• YOUR GOAL:
Pick out every line in the material that contains the string "character", and copy each of those lines.

********

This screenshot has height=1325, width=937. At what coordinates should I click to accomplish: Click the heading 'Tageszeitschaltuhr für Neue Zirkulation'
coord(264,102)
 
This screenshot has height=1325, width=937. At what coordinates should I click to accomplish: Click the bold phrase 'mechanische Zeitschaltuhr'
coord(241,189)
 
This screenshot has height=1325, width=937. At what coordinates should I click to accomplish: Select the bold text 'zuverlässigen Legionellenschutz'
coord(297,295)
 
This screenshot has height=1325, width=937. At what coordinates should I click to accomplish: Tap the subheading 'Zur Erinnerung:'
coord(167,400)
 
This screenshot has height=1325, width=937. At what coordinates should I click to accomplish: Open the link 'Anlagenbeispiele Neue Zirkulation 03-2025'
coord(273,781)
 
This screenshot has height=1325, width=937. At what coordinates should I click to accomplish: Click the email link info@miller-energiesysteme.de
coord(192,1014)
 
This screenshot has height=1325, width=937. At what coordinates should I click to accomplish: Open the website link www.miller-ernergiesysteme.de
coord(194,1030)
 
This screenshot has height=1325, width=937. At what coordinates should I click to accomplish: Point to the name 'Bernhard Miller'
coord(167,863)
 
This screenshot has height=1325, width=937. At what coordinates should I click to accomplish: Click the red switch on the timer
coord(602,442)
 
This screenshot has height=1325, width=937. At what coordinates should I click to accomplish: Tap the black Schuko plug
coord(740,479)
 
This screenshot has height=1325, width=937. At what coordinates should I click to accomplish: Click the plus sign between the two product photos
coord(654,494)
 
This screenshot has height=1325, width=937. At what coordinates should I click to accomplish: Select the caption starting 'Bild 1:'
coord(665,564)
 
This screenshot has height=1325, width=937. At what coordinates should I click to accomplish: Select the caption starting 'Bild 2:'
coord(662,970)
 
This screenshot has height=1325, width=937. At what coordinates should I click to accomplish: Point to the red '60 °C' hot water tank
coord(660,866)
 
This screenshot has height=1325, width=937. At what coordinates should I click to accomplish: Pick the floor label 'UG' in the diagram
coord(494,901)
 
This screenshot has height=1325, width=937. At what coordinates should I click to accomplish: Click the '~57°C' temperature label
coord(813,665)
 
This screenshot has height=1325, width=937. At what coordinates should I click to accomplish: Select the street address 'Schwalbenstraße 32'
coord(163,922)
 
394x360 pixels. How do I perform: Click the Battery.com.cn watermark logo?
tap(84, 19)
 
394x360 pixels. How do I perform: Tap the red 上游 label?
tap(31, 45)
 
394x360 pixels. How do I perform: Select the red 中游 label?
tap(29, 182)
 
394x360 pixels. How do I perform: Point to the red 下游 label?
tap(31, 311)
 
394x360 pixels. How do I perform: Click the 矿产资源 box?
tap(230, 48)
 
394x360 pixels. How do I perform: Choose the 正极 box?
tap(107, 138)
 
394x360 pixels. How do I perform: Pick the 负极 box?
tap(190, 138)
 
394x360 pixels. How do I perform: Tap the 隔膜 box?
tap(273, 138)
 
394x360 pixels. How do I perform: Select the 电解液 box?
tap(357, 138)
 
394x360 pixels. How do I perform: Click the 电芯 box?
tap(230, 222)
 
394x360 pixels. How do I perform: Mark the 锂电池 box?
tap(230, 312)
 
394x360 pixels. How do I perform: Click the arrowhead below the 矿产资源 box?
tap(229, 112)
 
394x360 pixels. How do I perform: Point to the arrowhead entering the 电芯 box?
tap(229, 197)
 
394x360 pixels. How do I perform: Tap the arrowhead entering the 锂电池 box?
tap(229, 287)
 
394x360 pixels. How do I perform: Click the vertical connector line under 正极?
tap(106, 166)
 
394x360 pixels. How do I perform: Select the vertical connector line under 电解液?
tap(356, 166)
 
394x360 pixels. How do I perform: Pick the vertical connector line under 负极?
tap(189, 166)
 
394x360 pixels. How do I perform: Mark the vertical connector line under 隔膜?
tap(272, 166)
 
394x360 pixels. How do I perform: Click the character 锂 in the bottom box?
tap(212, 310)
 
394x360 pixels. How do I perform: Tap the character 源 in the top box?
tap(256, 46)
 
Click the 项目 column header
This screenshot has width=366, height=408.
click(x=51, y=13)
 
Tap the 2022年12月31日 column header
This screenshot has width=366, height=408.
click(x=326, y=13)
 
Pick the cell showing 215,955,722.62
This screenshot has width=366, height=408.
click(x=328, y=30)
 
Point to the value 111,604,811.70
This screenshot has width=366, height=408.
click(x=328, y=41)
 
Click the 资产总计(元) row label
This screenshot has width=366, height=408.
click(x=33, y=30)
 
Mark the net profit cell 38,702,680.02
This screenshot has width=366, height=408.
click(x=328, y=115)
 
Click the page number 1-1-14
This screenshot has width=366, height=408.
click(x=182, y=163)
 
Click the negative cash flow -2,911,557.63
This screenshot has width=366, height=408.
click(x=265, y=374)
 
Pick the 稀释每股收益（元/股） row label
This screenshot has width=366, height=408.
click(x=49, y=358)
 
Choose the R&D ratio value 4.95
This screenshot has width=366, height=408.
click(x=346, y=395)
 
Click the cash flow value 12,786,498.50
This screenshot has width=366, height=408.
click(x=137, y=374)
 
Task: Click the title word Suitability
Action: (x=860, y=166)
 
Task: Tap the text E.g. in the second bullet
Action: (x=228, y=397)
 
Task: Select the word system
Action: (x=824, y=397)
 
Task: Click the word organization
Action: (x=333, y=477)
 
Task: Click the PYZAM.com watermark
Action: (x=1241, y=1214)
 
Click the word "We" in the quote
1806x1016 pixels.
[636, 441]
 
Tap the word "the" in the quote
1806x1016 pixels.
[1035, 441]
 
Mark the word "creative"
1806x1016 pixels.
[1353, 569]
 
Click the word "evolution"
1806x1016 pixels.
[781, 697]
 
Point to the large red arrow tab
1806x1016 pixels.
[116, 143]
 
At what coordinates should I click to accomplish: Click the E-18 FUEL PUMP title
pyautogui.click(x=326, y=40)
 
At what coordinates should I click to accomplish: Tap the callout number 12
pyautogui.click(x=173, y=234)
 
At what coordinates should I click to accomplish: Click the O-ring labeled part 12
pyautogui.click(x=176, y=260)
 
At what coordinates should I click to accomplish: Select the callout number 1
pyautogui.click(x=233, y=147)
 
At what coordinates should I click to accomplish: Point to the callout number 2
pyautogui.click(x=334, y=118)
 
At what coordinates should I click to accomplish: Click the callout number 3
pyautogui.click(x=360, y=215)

********

• REPLY TO THE TASK:
394x360 pixels. How do I perform: Click the character 锂 in the bottom box?
394x360 pixels. How do I perform: Tap the character 源 in the top box?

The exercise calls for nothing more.